Travail demandé:
a: Pour chacune des affirmations suivantes, indiquez si elle concorde avec l'extrait choisi en répondant par oui ou par non, puis citez textuellement les mots de l'extrait qui tranchent la question.
(i) Le dossier doit revenir devant la Cour de Justice européenne le 15 décembre.
(ii) Le projet d'European Super League était porté par l'UEFA.
(iii) Les magistrats de la Cour s'écartent généralement de la ligne tracée par l'Avocat Général.
b: Relevez toutes les personnes que l'extrait choisi désigne par leur nom.
━━━━━ Extrait choisi
Élargir le terrain de jeu : c’est ce que réclame les conseils de l’Antwerp Maîtres Dupont et Hissel qui (rien n’arrive par hasard compte tenu de leur expertise en droit du sport européen...), sont aussi ceux de l’European Super League (ESL) ! Rappelez-vous l’ESL, ce grand projet de Coupe d’Europe 2.0 porté par les grands clubs européens et qui, en avril 2021, a mis l’UEFA et son Président Aleksander Ceferin au bord de l’infarctus.

Martin Hissel (à gauche), acolyte de Jean-Louis Dupont, lors d'une audience à l'Union Belge
Martin Hissel (à gauche), acolyte de Jean-Louis Dupont, lors d'une audience à l'Union Belge © BELGA

Un an et demi plus tard, le torchon brûle toujours et le dossier reviendra devant la Cour de Justice européenne dès ce 15 décembre. On attend les conclusions de l’Avocat Général sur ces questions… et elles menacent d’être sanglantes pour l’UEFA. Et sachant que les magistrats de la Cour suivent généralement la ligne tracée par l’Avocat Général, on est sans doute ici au pied d’un nouveau schisme pour le football européen.
━━━━━━━━━━
━━━━━ Données fournies
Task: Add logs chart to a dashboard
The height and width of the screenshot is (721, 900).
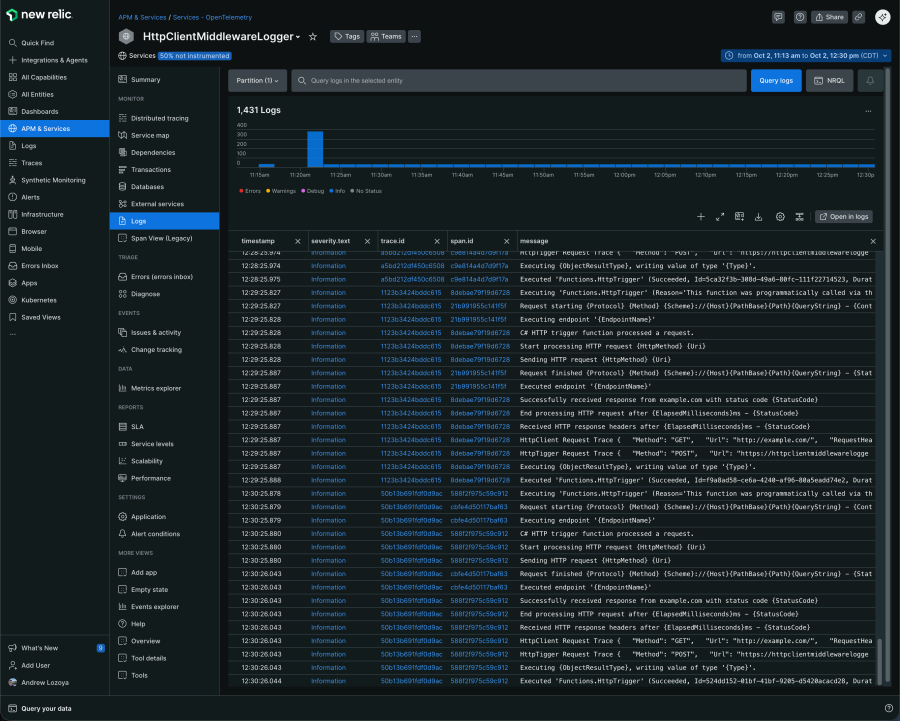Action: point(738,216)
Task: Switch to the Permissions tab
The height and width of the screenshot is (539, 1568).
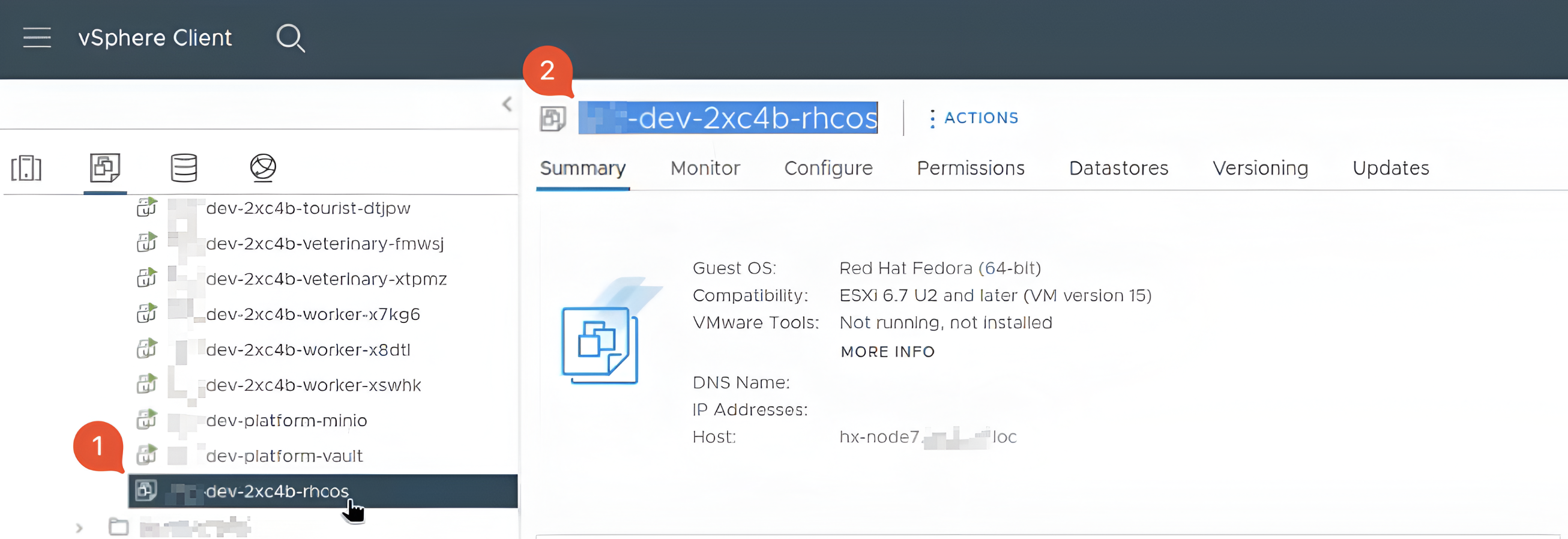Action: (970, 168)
━━━━━━━━━━
━━━━━ Données fournies
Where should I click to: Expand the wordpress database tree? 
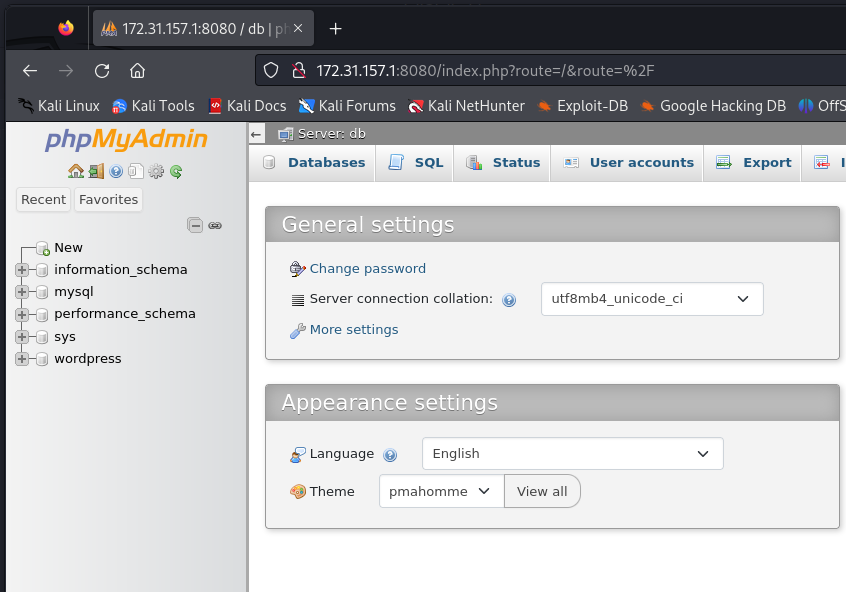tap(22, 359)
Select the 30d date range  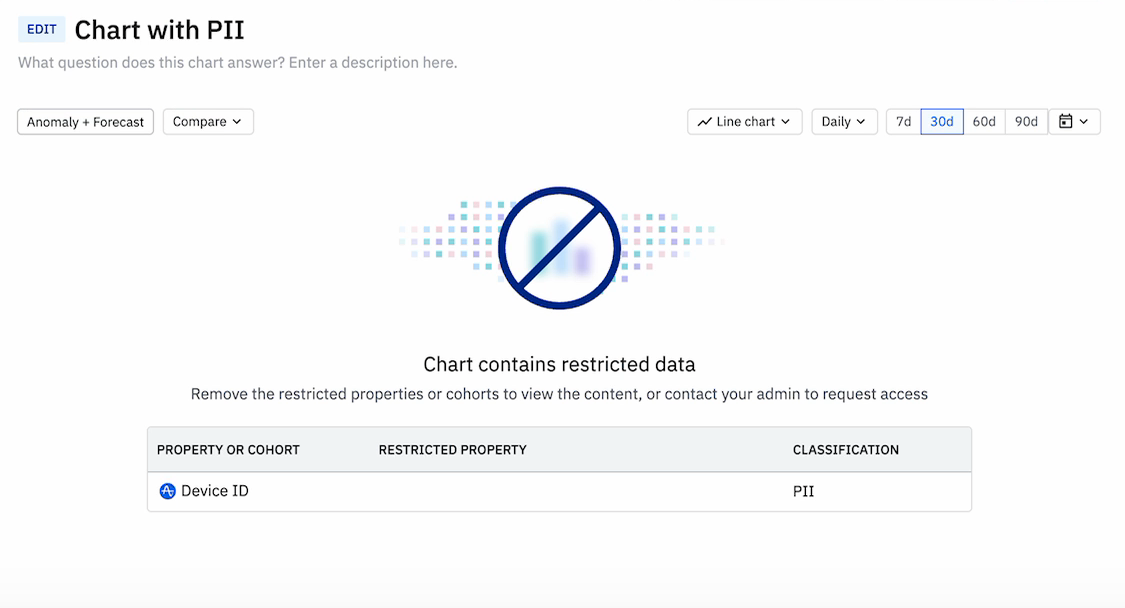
━━━━━━━━━━
Réponses détaillées:
a:
(i) Oui : « le dossier reviendra devant la Cour de Justice européenne dès ce 15 décembre ».
(ii) Non : « porté par les grands clubs européens ».
(iii) Non : « les magistrats de la Cour suivent généralement la ligne tracée par l’Avocat Général ».

b:
- Jean-Louis Dupont
- Martin Hissel
- Aleksander Ceferin